Fica-me uma imensa pena, de, por falta de espaço e de tempo, não poder referir-me a cada um deles detalhadamente, e mostrar aqui, o que eu vejo em cada um de belo (na sua quase perfeição, quase imperfeição de deuses terrenos). Que pena tenho de não poder mostrar o quanto me impressiona a grandiosidade da figura da Maria Lionça, que escolheu sempre o outro para servir serenamente, sem queixas nem revolta; da Mariana, que inocentemente viveu a vida, de forma espontânea, límpida, transparente, alheia a segundas intenções, indiferente ao interesse humano, como uma verdadeira e autêntica força da natureza; do caçador, a quem só a velhice, por vir acompanhada de fraqueza roubou a inocência e consequentemente a alegria espontânea de viver; do povo de Saudel, que à força de ser paternalizado, infantilizado, deixou, como as crianças, de ser capaz de distinguir realidade de ficção; e de tantos, tantos outros que me servem de referência vezes sem conta!

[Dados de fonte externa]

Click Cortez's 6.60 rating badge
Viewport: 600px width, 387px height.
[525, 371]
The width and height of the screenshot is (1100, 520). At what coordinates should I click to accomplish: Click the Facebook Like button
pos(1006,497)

A mim, que leio por prazer, por necessidade imperiosa, por impulso incontido, por uma mão cheia de razões, a mim que não sei quem sou, que me procuro nos textos, que como Fernando Pessoa (salvas as devidas distâncias) também sou " um espalhamento de cacos ", que busco nos textos respostas para as minhas inúmeras perguntas, solução para dilemas sem solução, companhia, consolo, justificação para um sem número de incapacidades, que busco, enfim, a felicidade que não existe senão em sonho, Miguel Torga, a quem eu muito devo, oferece-me um pouco de tudo: Companhia, (fazendo sentir ridícula e mesquinha a minha solidão ao lado das suas personagens " que se purificam com sofrimento universal num purgatório de chamas transmontanas "), consolo, porque também eu que, nas palavras de Fernando Pessoa, sinto que" Venho de longe e trago no perfil, / Em forma nevoenta e afastada, / O perfil de outro ser que desagrada/ Ao meu actual recorte humano e vil." E que por isso " trago às costas esta maldição/ De sofrer com razão ou sem razão / E de não ter alívio nas lágrimas que choro!" e Miguel Torga ajuda a atenuar a minha culpa ao redimir todos os homens, fazendo-me crer que " assim vivo infeliz. / Desesperado só por ser humano, / E humano sem saber, como é que fiz."), Afinal, " Todo de carne e osso, / como posso/ transfigurar-me?"
Assim, não como " Leitor do pitoresco ou do estranho, mas como sensível criatura tocada pela magia da arte e chamada pelos imperativos da vida " hoje regalo-me com os seus textos, amanhã comovo-me, depois cismo, e fico dias e dias ensimesmada, responsável pela " salvação da casa que, por arder, [me] [...] deslumbra os sentidos", e ganho força redobrada para " cortar as ondas sem desanimar" apesar de " A revolta imensidão / transforma [r] dia a dia a embarcação numa errante e alada sepultura...", porque " A honra é lutar sem esperança de vencer". E ganho coragem para continuar a não "contornar" o " muro" nem tentar" ultrapassá-lo de qualquer maneira", porque, nesta medida também toda a sua obra é exemplar.